Day 115. The sea water fjord and agricultural hamlet of BekkarfjordDown in the valley was black water without any snow on it. It was the salty sea water of Bekkarfjord. Surrounding it were fields, many already ploughed with their furrows appearing from under the melting snow.

Pedders scooter tracks naturally went right to his house. He had 5 kids and the eldest daughter showed me the cabin. It was great. I still had to walk to the waiting room a get an envelope with maps to Mehamn with the route marked which Vidar of Mehamn had left for me.

The walk to the waiting room took me along the agricultural fringe of the fjord. It was great to be near the sea again. The familiar noise of two squabbling herring gulls and the excited crescendo of plovers were soon to very common place on my forthcoming kayak trip, but it was nice to hear them after 4 months of winter clad mountains.

Bekkarfjord seemed quite and idyllic place. Some 5 farms were spread out beside the placid inlet. The odd piece of ice floated on the surface but otherwise it was calm and black.

At the waiting room were the maps as promised. They were perfect and I could use them to go the final 70 km to Mehamn. I was surprised at Vidars efficiency. It was out of the ordinary.

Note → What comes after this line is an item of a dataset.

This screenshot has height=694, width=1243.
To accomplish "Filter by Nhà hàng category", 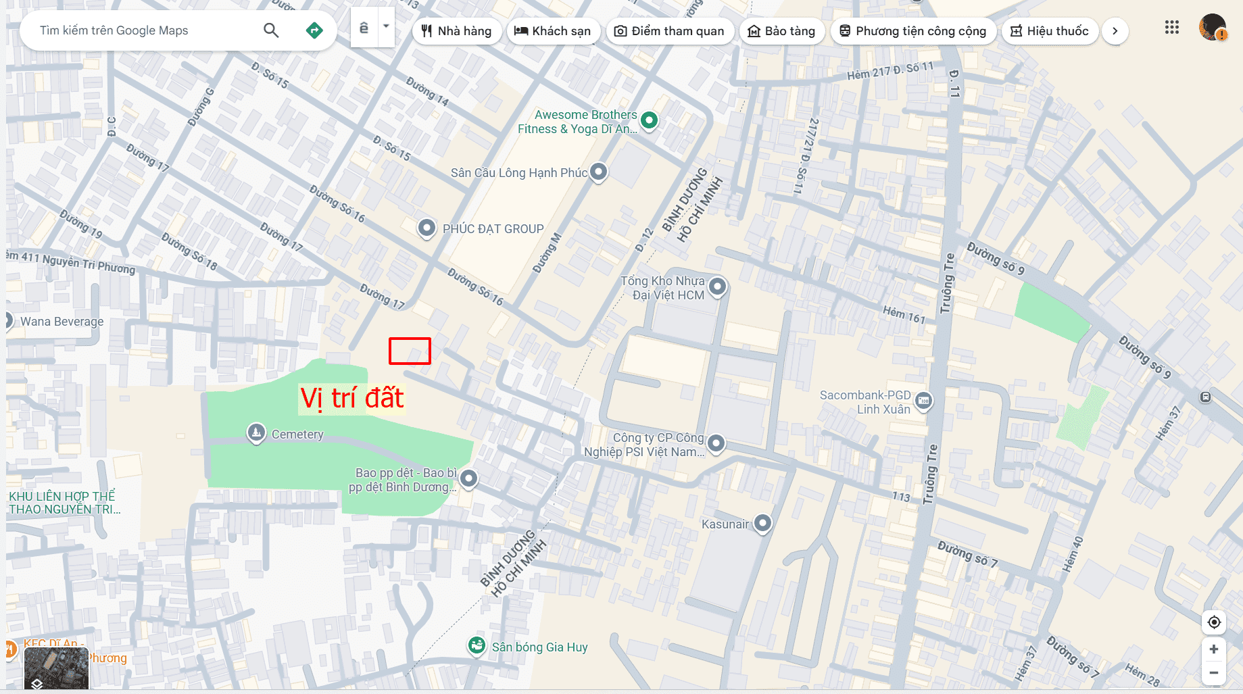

Back at the farm cabin I wrote the blog before being invited in for supper of fish which Pedder and his son had just caught. It was mostly arctic char, fried in butter from his own milk cows. Indeed his cows and the two others farms in this hamlet account for the most northerly dairy herd in the world.

After dinner, when the youngest two had been put to bed, Pedder and his eldest son went out to try and catch some king crabs. These crabs are invading the Norwegian coast having migrated round from Russia. The crabs were imported to northern Russia from Kamchatka. I was tired and decided to crash in the cabin.

It had been a good day. I was now convinced I would be able to reach Kinnarodden on skis as there was still easily enough snow. It was also wonderful to be invited into a cabin and family meal. The hospitality of northern Norway continues to impress.